### Conjunto de tareas
• A. Según el texto sobre la Amoris Laetitia, ¿por qué se dice que el cardenal Müller contestó los "dubia" de forma indirecta?
• B. Reproduce el pasaje del texto sobre la Amoris Laetitia que empieza en "No hay semana" y sigue hasta "aunque sin citarlos.", sustituyendo "una entrevista" por "un artículo".

++++ Sección del texto

No hay semana tranquila, en lo que a las reacciones sobre las interpretaciones a la “Amoris Laetitia” se refiere. En ésta, el cardenal Müller, prefecto de Doctrina de la Fe, ha contestado indirectamente los “dubia” presentados por cuatro cardenales sobre la “Amoris Laetitia”. Digo indirectamente porque no ha sido de forma oficial sino a través de una entrevista. No me pasa por la cabeza que el cardenal haya dicho lo que ha dicho sin informar previamente al Papa, por lo que la mayor parte de los analistas han estado de acuerdo en considerar que era una respuesta oficiosa a las cuestiones planteadas. Entre otras cosas, el encargado de velar por la Doctrina católica ha criticado a los obispos que interpretan la exhortación papal en un sentido contrario a la Escritura y al Magisterio precedente. Se refería de forma especial a los obispos de Malta, aunque sin citarlos.

++++++++
++++ Datos proporcionados

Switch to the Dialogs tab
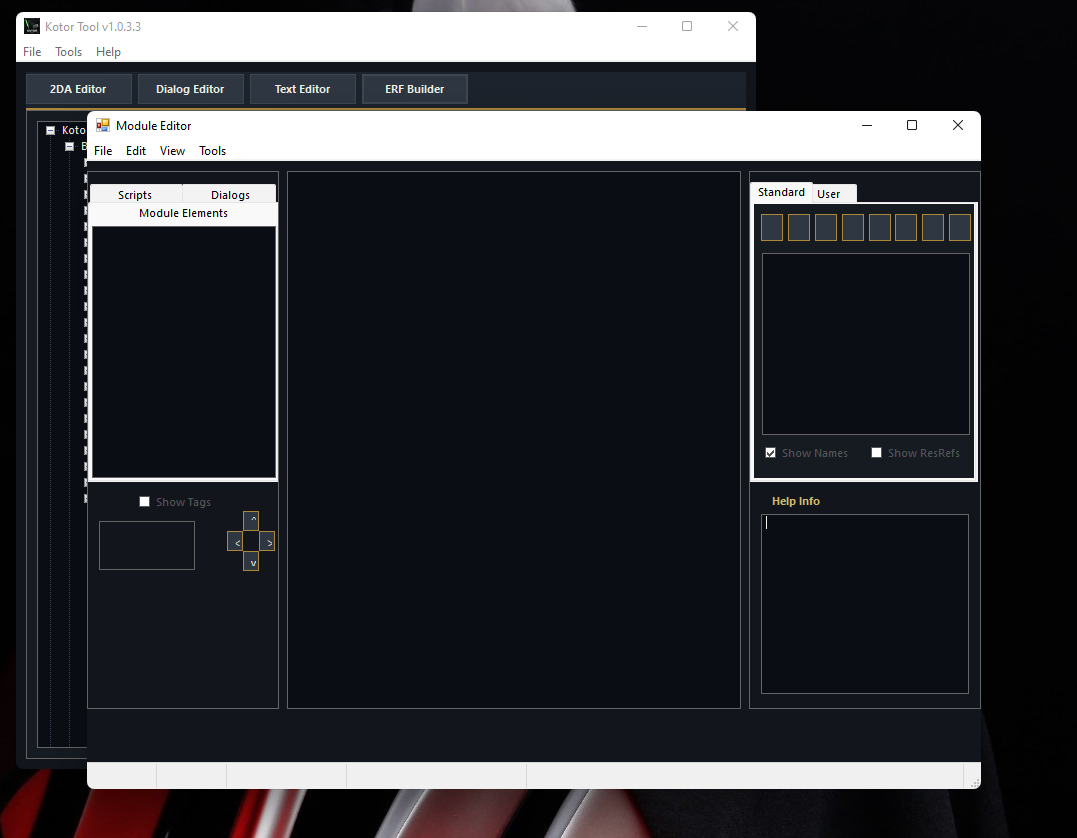The image size is (1077, 838). point(230,195)
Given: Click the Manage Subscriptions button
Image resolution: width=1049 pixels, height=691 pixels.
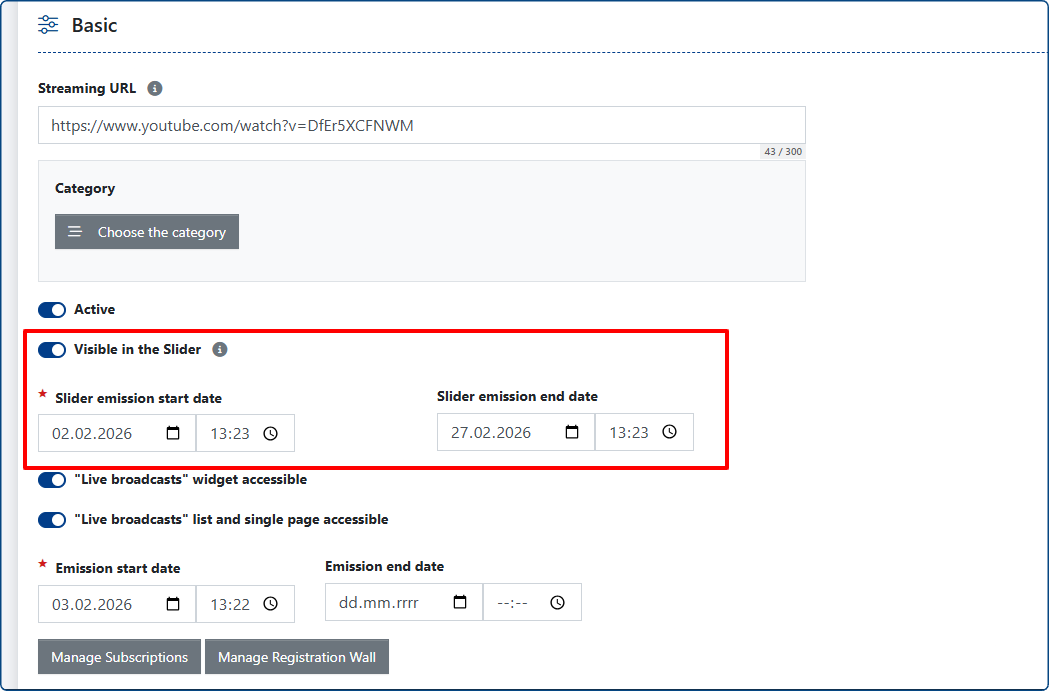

++++++++

### Soluciones a continuación
• A. Porque no lo hizo de forma oficial, sino a través de una entrevista.

• B.
No hay semana tranquila, en lo que a las reacciones sobre las interpretaciones a la “Amoris Laetitia” se refiere. En ésta, el cardenal Müller, prefecto de Doctrina de la Fe, ha contestado indirectamente los “dubia” presentados por cuatro cardenales sobre la “Amoris Laetitia”. Digo indirectamente porque no ha sido de forma oficial sino a través de un artículo. No me pasa por la cabeza que el cardenal haya dicho lo que ha dicho sin informar previamente al Papa, por lo que la mayor parte de los analistas han estado de acuerdo en considerar que era una respuesta oficiosa a las cuestiones planteadas. Entre otras cosas, el encargado de velar por la Doctrina católica ha criticado a los obispos que interpretan la exhortación papal en un sentido contrario a la Escritura y al Magisterio precedente. Se refería de forma especial a los obispos de Malta, aunque sin citarlos.